(Records excerpted from a collection)

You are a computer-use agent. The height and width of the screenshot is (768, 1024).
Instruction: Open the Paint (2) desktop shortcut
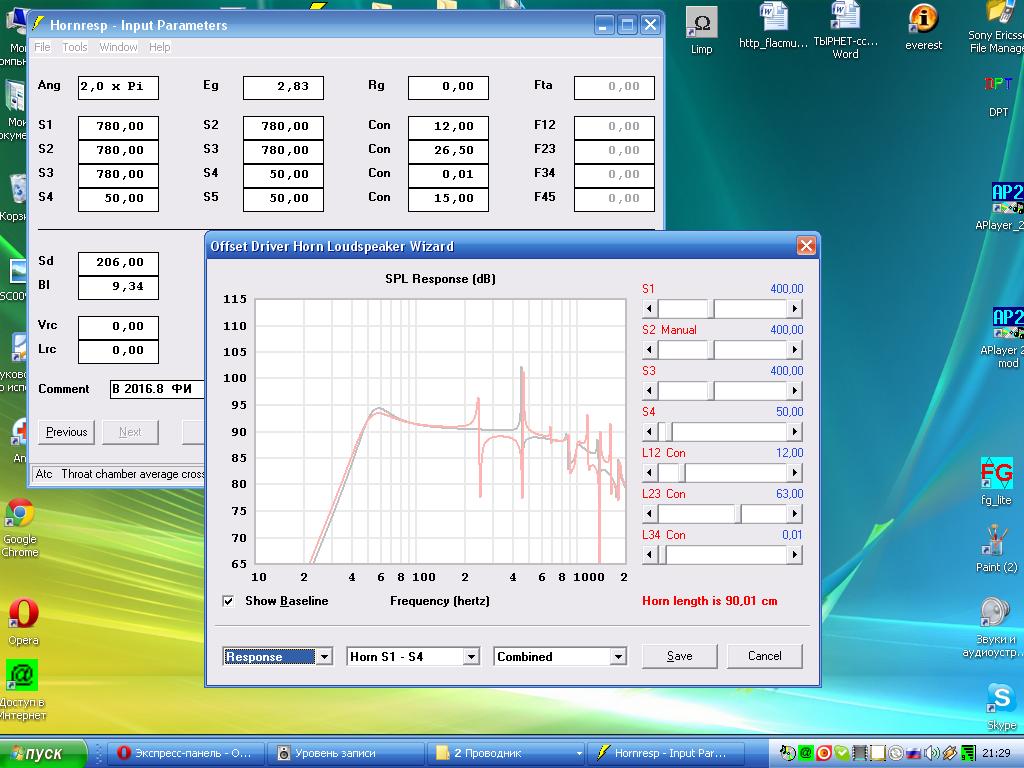point(996,541)
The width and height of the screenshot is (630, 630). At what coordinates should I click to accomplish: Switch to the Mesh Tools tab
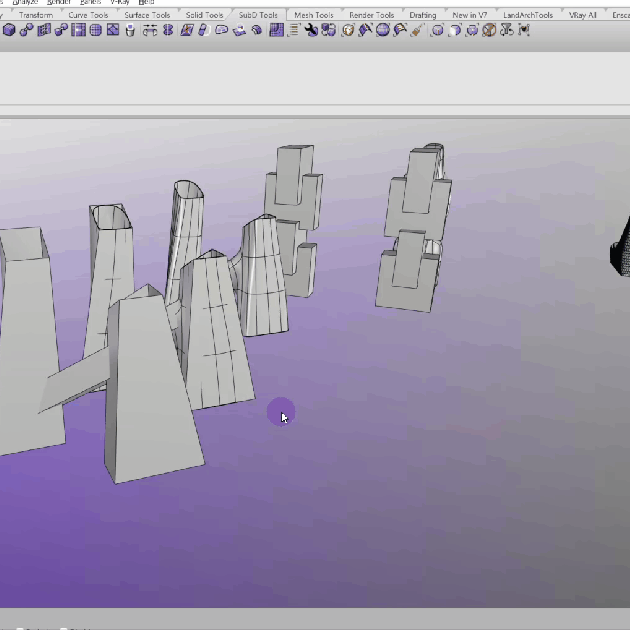(314, 15)
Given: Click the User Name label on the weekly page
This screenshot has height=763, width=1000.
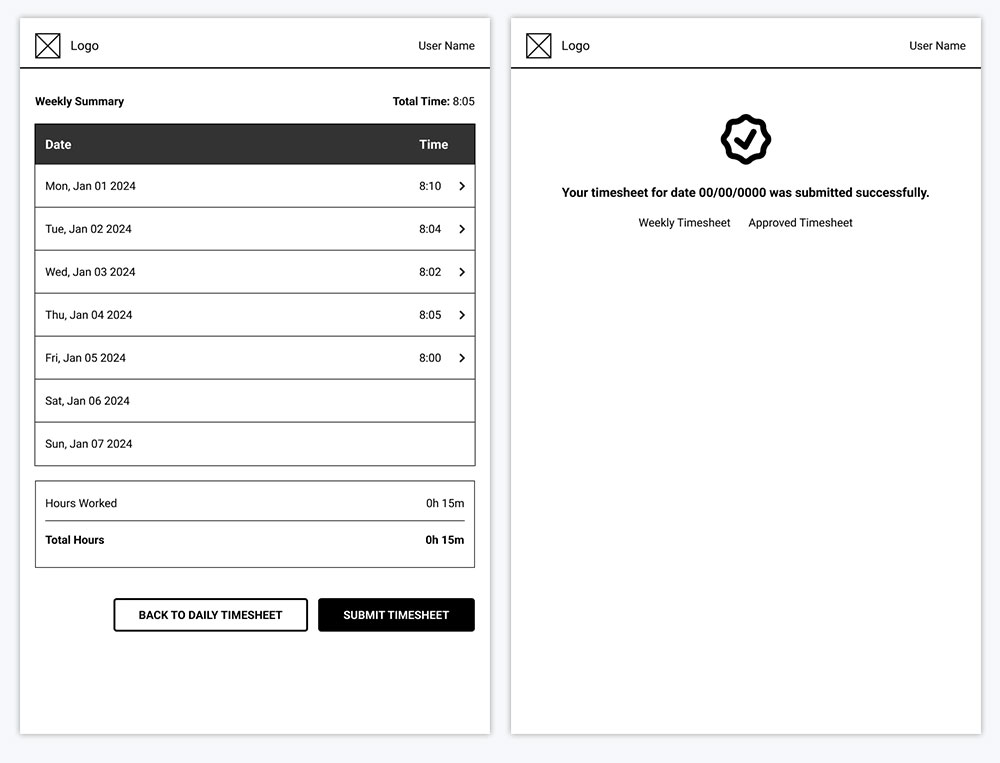Looking at the screenshot, I should pos(446,45).
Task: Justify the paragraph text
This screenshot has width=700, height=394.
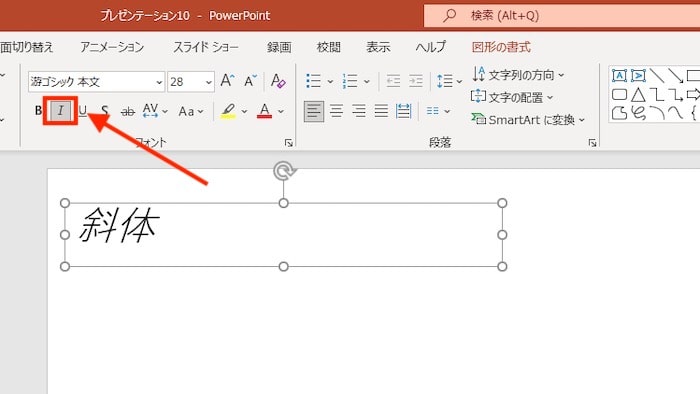Action: [381, 111]
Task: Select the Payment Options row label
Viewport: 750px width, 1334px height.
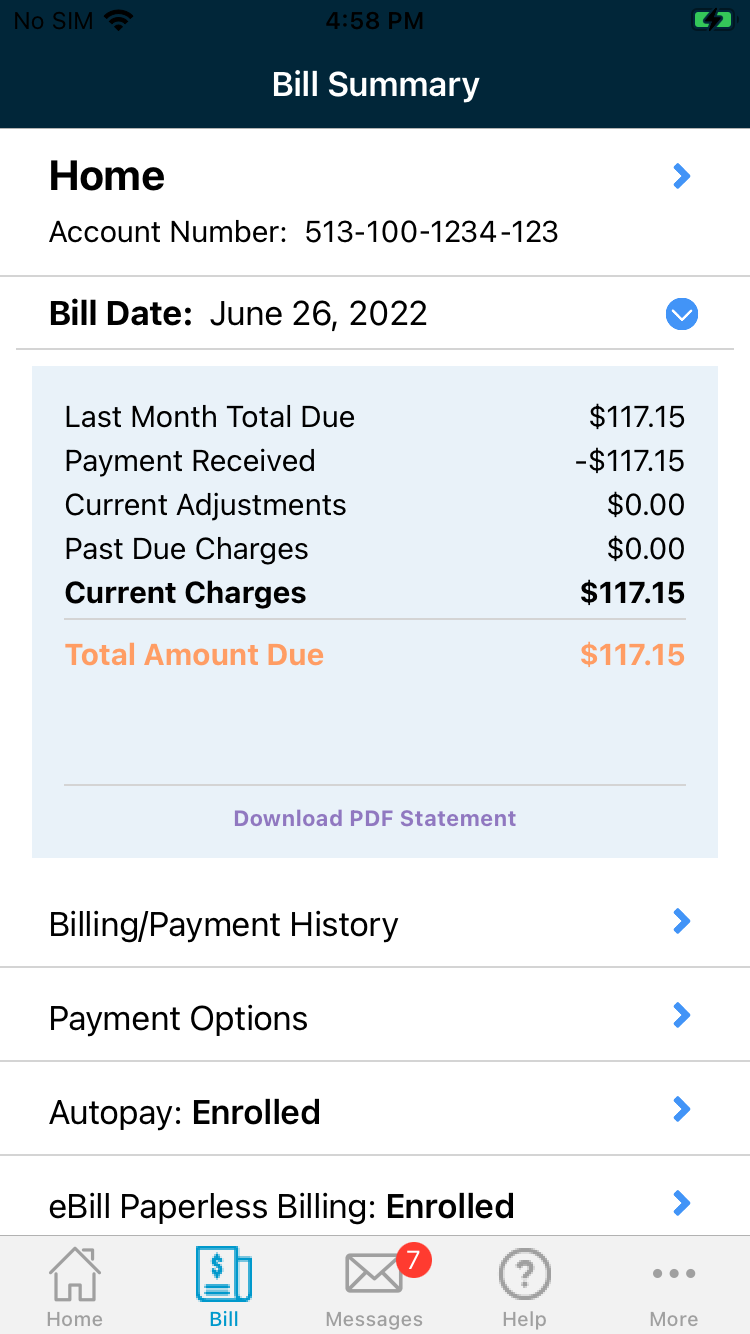Action: tap(178, 1019)
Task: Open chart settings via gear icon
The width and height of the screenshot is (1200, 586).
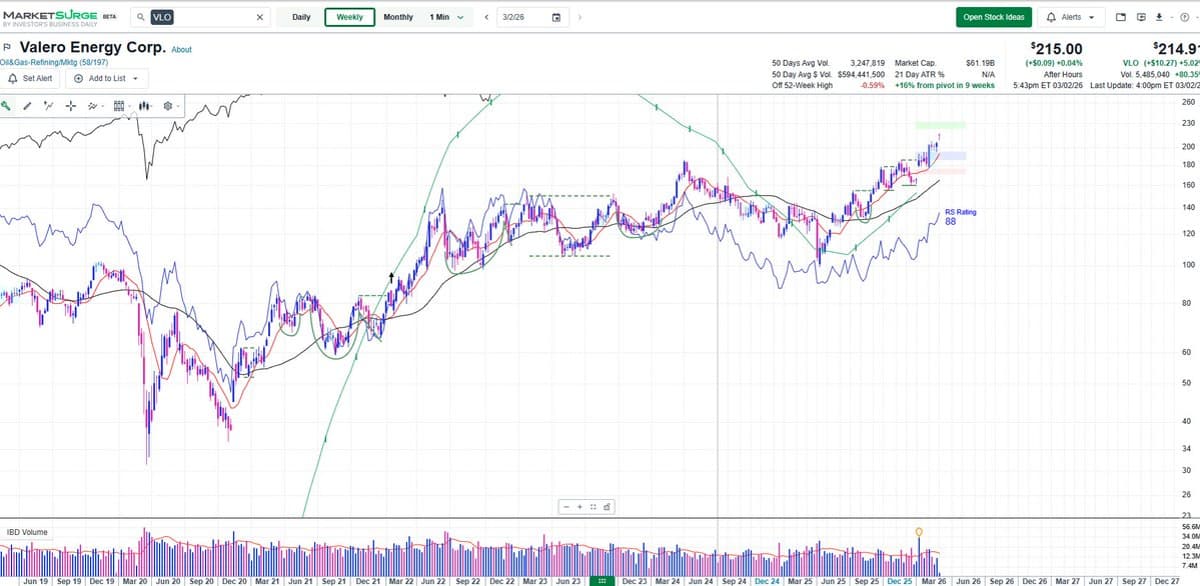Action: click(167, 105)
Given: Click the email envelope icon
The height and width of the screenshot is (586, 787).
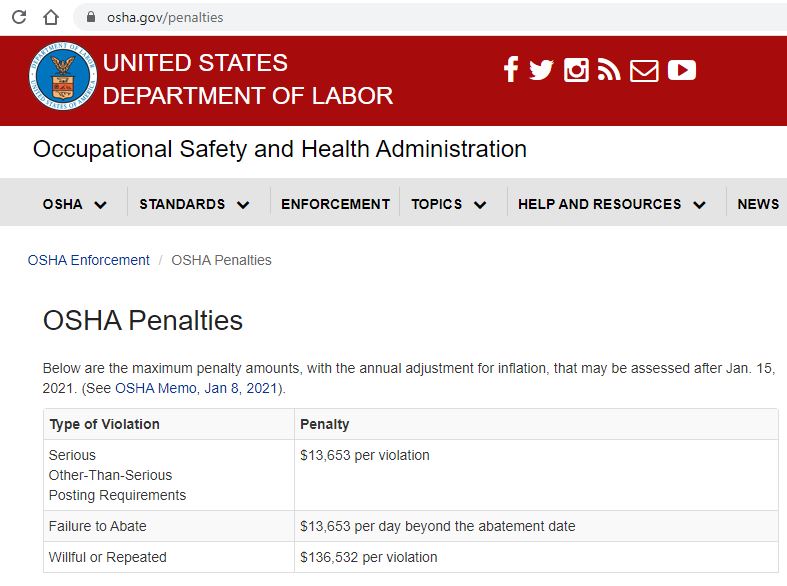Looking at the screenshot, I should (x=644, y=70).
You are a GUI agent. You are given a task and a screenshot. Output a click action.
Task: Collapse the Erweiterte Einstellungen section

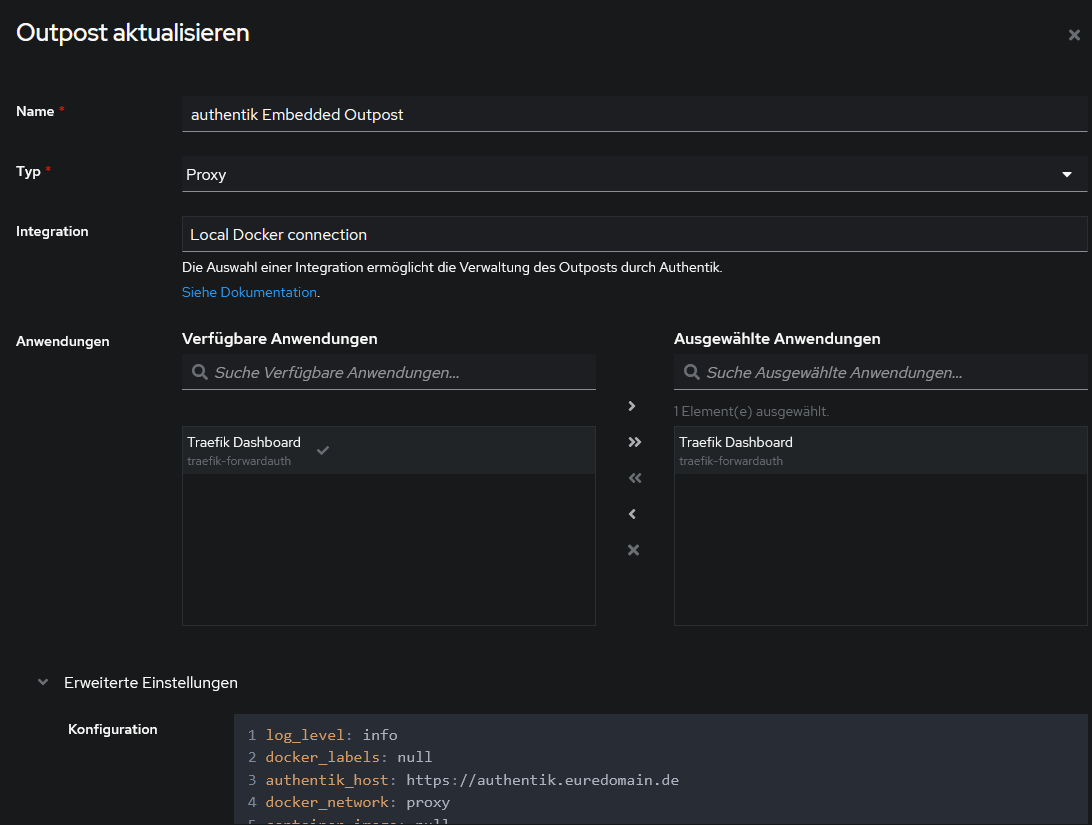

Work order
Skip the pictures, then retype every line above exactly.

Response
You are a computer-use agent. The height and width of the screenshot is (768, 1024).
Instruction: Open the Paint (2) desktop shortcut
point(996,541)
The width and height of the screenshot is (630, 630). At what coordinates should I click to accomplish: Switch to the Mesh Tools tab
(314, 15)
Given: Click the User Name label on the weekly page
This screenshot has height=763, width=1000.
Looking at the screenshot, I should pos(446,45).
Task: Justify the paragraph text
This screenshot has width=700, height=394.
Action: [381, 111]
Task: Select the Payment Options row label
Viewport: 750px width, 1334px height.
Action: tap(178, 1019)
Task: Open chart settings via gear icon
The width and height of the screenshot is (1200, 586).
Action: click(167, 105)
Given: Click the email envelope icon
The height and width of the screenshot is (586, 787).
Looking at the screenshot, I should (x=644, y=70).
You are a GUI agent. You are given a task and a screenshot. Output a click action.
Task: Collapse the Erweiterte Einstellungen section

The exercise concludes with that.